Healthcare: Nigerians have spent N175 billion on medical tourism as country's healthcare is getting worst

0
132

Nigerians are flocking to other countries to receive quality treatment.

The healthcare sector has deteriorated and Nigerians are seeking healthcare abroad.

Nigerians have spent up to N175 billion in 2017 on medical tourism and unless the healthcare sector is given attention, it may get worse.

Prof Onyebuchi Chukwu stated that Nigeria was losing at least N175 billion annually to medical tourism at the 2017 edition of Faculty Week & Scientific Conference with the theme “Medical Tourism in Nigeria” at Obafemi Awolowo University.

The conference which took place on 5 December 2017, centred around how medical tourism has become more frequently practised in Nigeria and how this growing trend can be handled. Many officials spoke out on it and outlined the governments inadequacies in solving this problem.

How is medical tourism affecting the medical sector?

The former Minister of Health called the money Nigerians were spending on traveling to other countries for medical treatment was more than half of the total budget for the 2018 federal health sector.

Chukwu also said that the health sector’s development is being hindered by the lack of funding it needs to improve with even the health personnel not able to gain proficiency in skills because of lack of medical cases handled.

He linked medical personnel's low esteem and loss of morale to the increase of patients preferring to medical care and service in other countries rather than in Nigeria as it shows lack of confidence in their abilities.

Also Read: Quack doctors dominate the Nigerian health care system

What improvement can be done to change this?

Chukwu suggested that the government should standardize the health sector by supporting it with standard medical equipment that is equal to those found abroad to encourage people to seek medical care in Nigeria.

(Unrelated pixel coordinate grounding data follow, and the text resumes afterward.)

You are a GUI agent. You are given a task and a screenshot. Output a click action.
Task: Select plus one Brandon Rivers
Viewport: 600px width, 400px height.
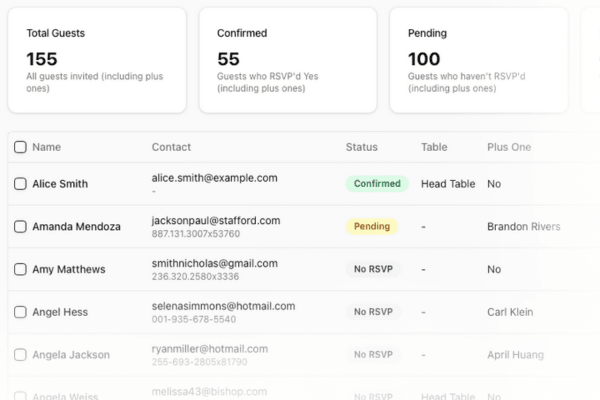(x=524, y=227)
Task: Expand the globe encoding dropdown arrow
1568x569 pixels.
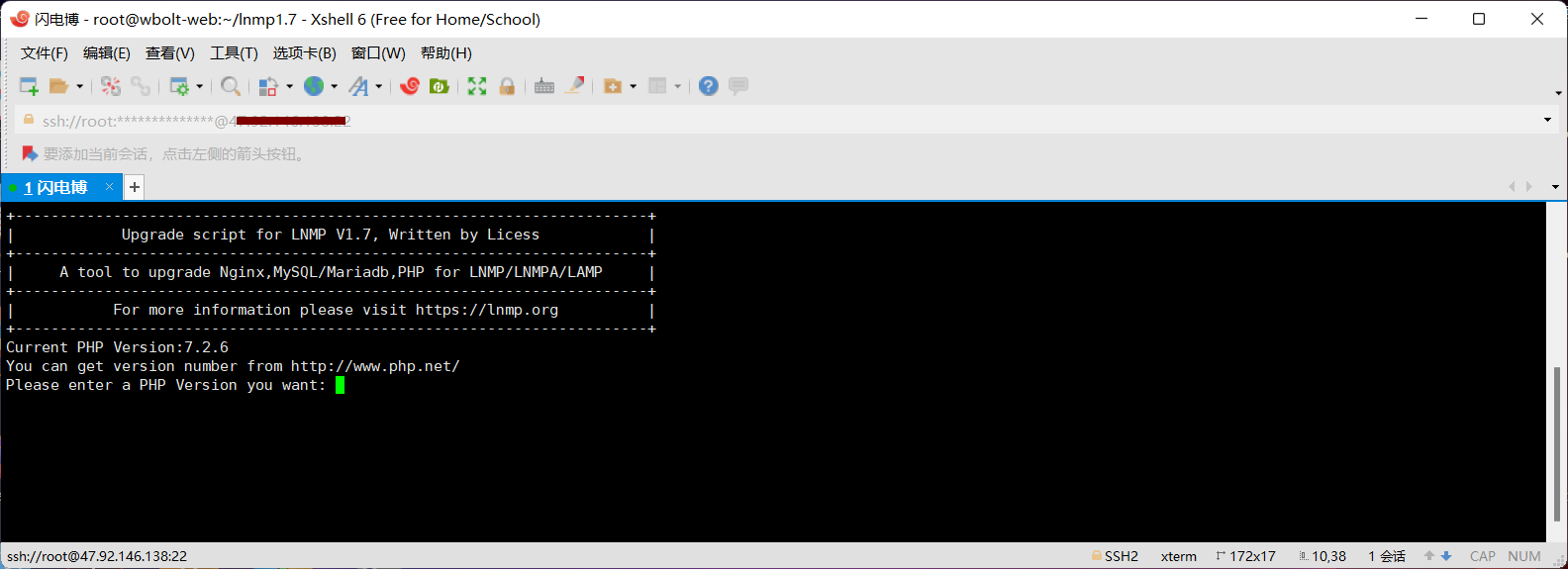Action: pos(335,87)
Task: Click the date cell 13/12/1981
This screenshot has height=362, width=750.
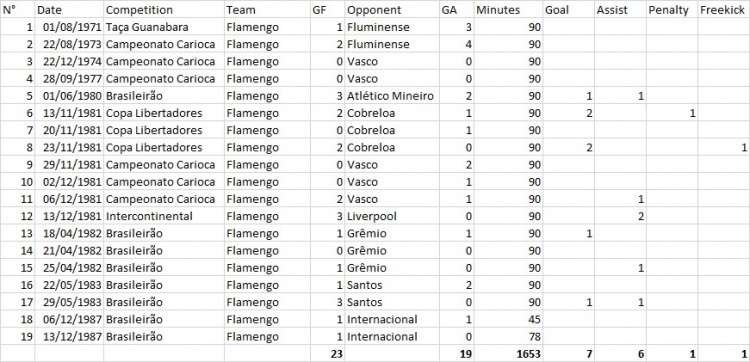Action: tap(69, 217)
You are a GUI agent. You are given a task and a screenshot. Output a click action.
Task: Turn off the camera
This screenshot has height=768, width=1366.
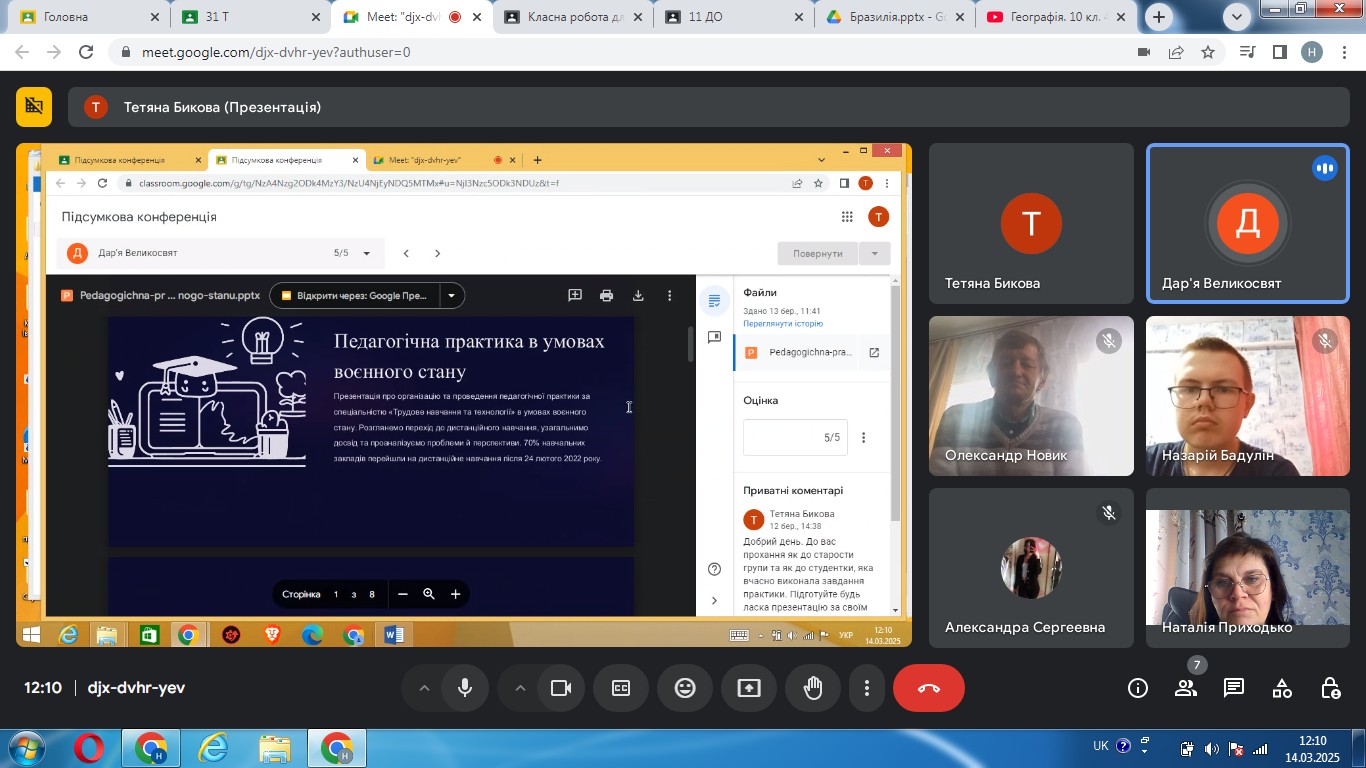(561, 688)
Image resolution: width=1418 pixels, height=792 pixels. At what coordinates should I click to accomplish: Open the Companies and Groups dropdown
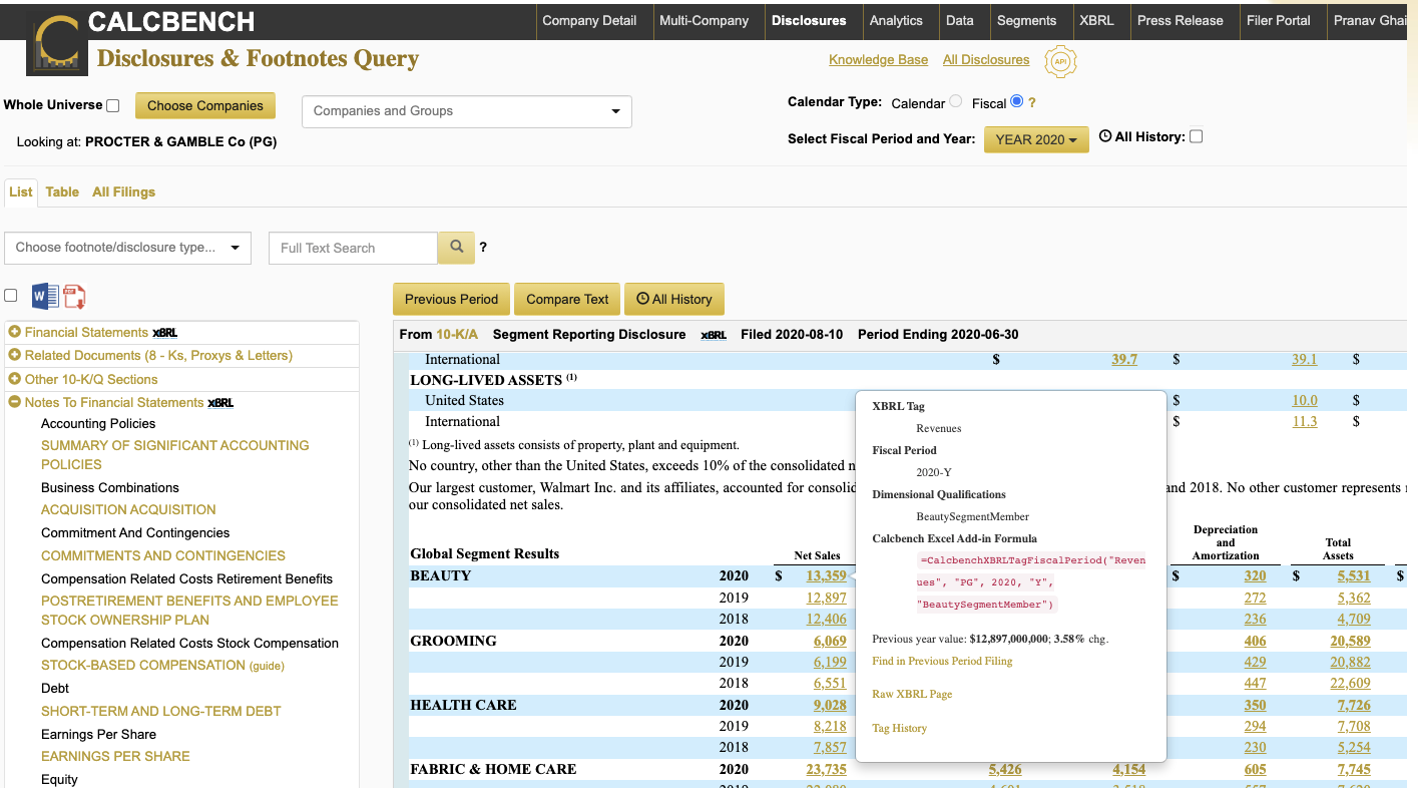466,111
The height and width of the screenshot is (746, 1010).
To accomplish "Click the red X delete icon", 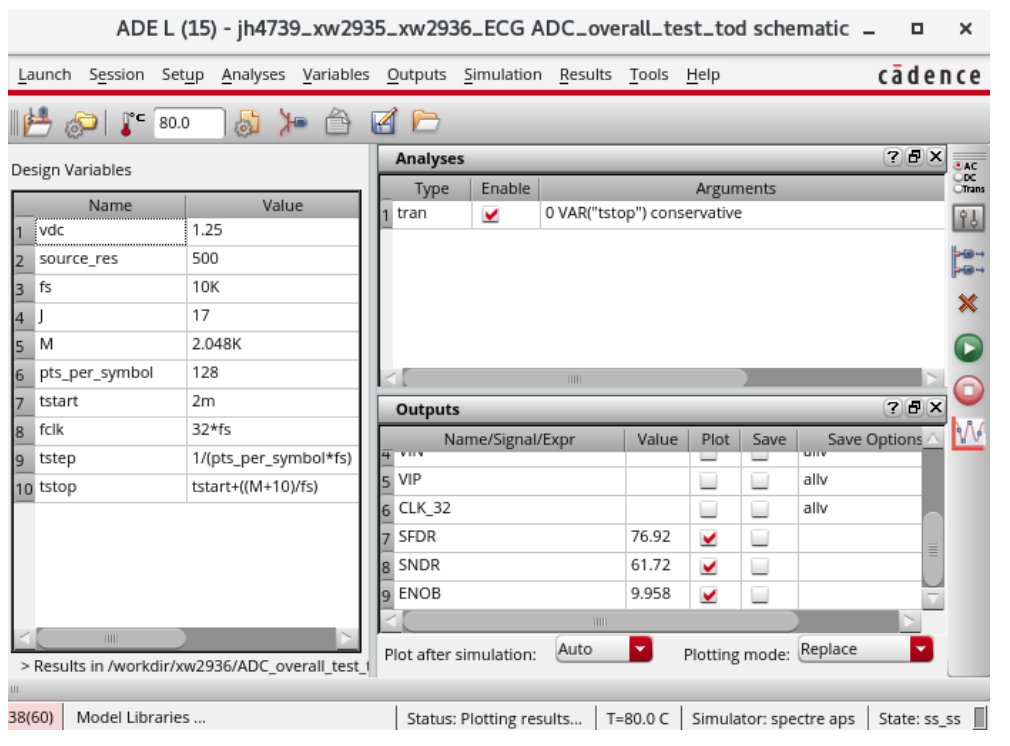I will (x=968, y=304).
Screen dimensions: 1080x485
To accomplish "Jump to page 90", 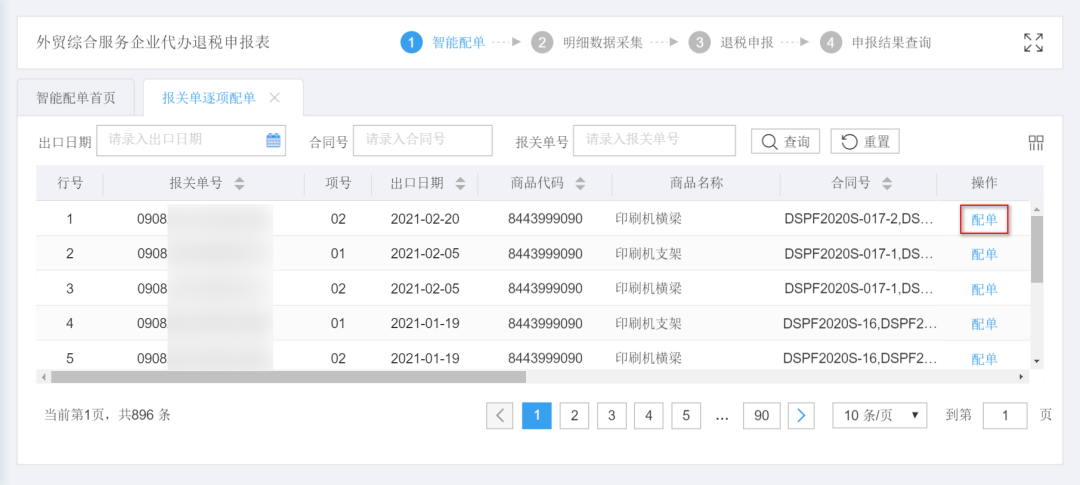I will pyautogui.click(x=761, y=415).
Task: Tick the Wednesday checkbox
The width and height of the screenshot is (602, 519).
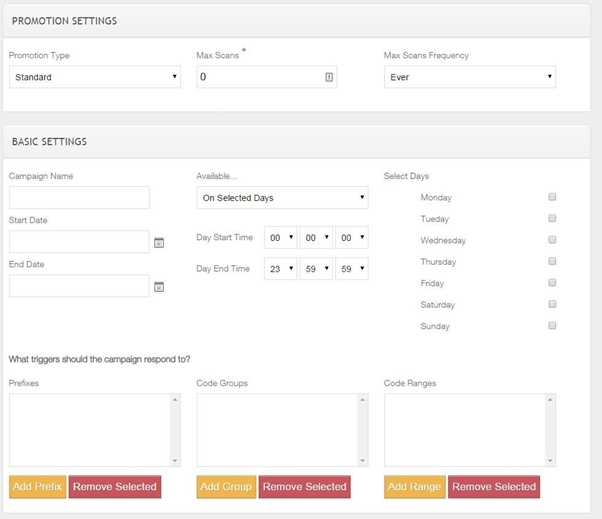Action: tap(552, 240)
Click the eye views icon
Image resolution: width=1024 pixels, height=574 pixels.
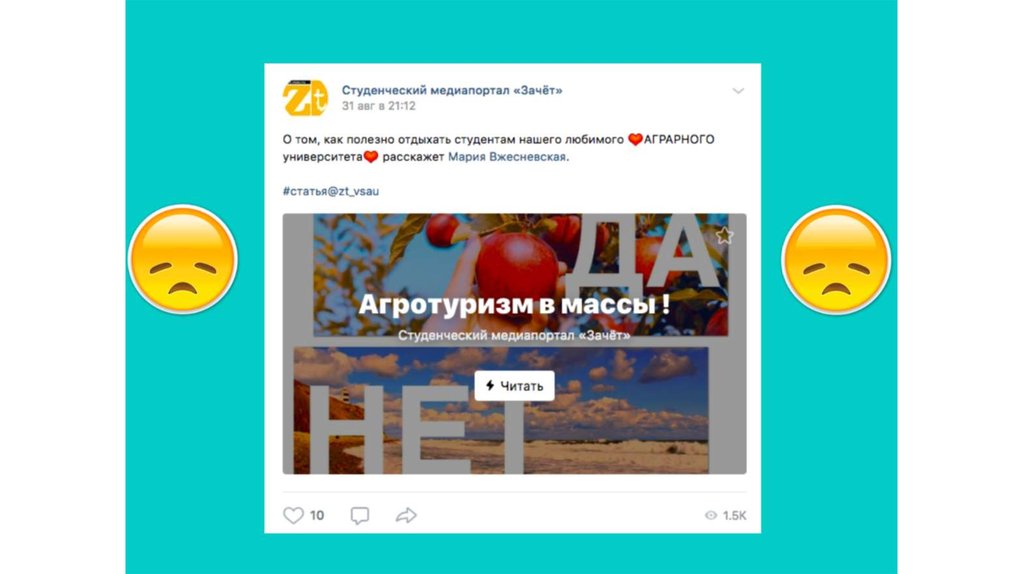tap(711, 515)
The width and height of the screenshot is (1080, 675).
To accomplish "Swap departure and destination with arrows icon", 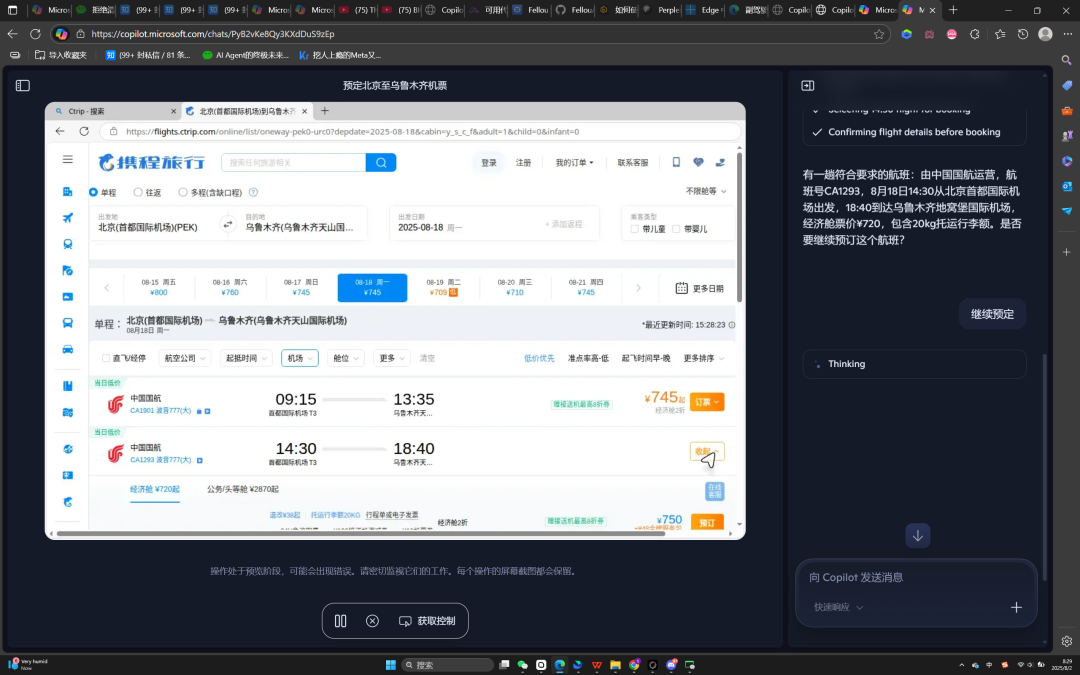I will tap(228, 224).
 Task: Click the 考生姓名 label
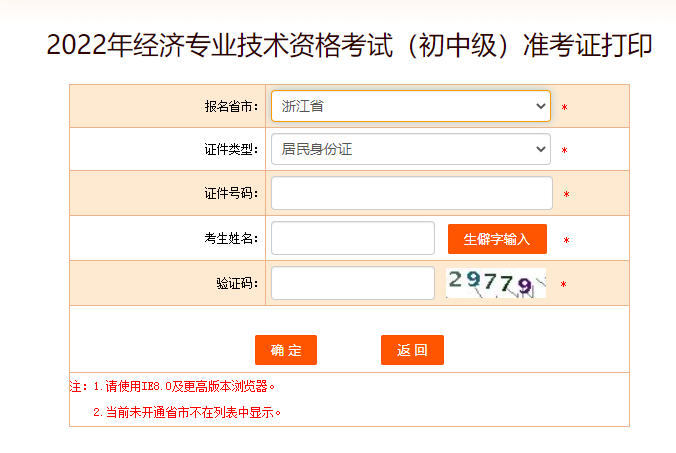[x=230, y=238]
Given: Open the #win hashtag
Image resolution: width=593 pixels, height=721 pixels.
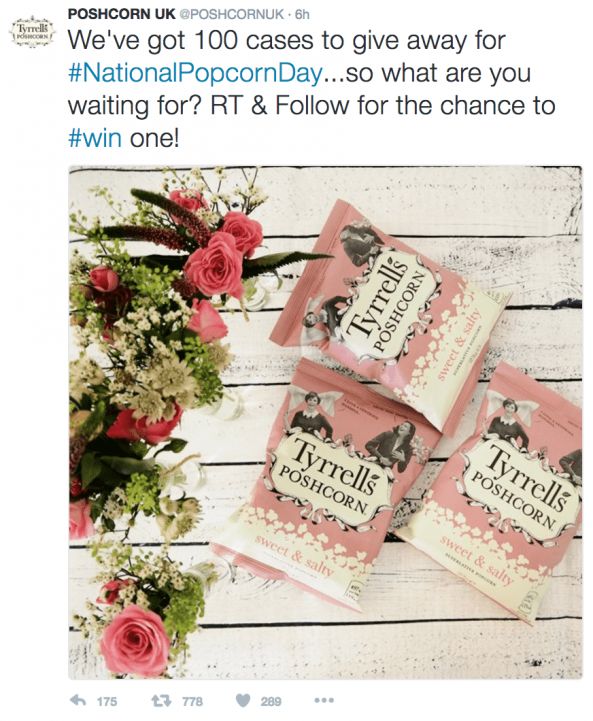Looking at the screenshot, I should (x=95, y=138).
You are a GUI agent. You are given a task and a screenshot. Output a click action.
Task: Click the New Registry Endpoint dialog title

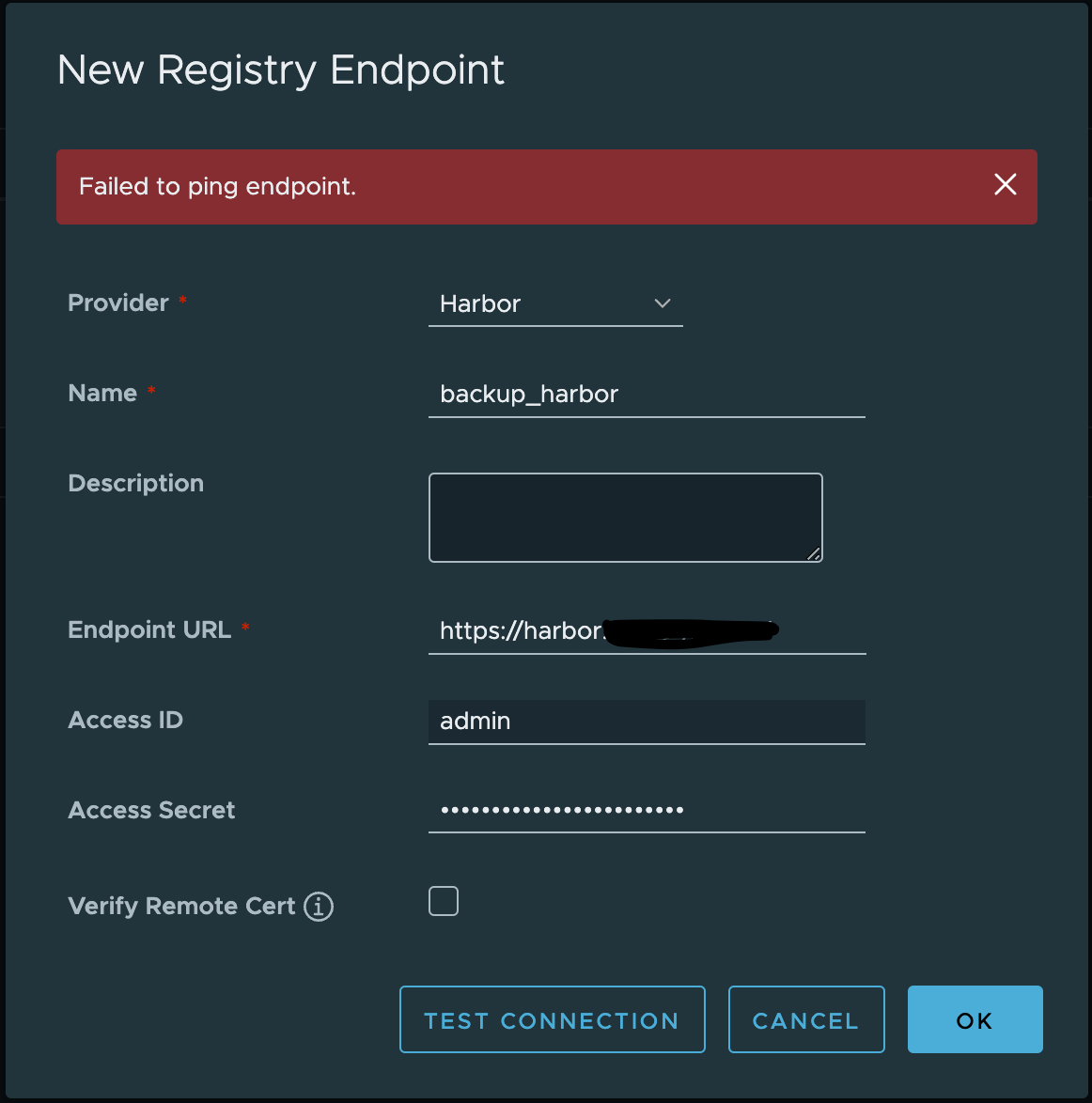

Dr. Akin Ogunbiyi who is the Group Chairman of Mutual Benefits Assurance said that the government needs to fund the medical sector as a means of combatting the growing problem of medical tourism.

Prof Bernice who is the Dean of Faculty of Clinical Sciences said that the theme was chosen because of the realization that medical tourism was a threat to the delivery of healthcare services.

Adegbehingbe also advocated for public-private partnerships in funding of highly sophisticated diagnosis tools, adding that development of innovative procedures and treatment must also be encouraged.

She urged the government to allow medical practitioners to educate Nigerians on services they offer as obtained in foreign medical centers.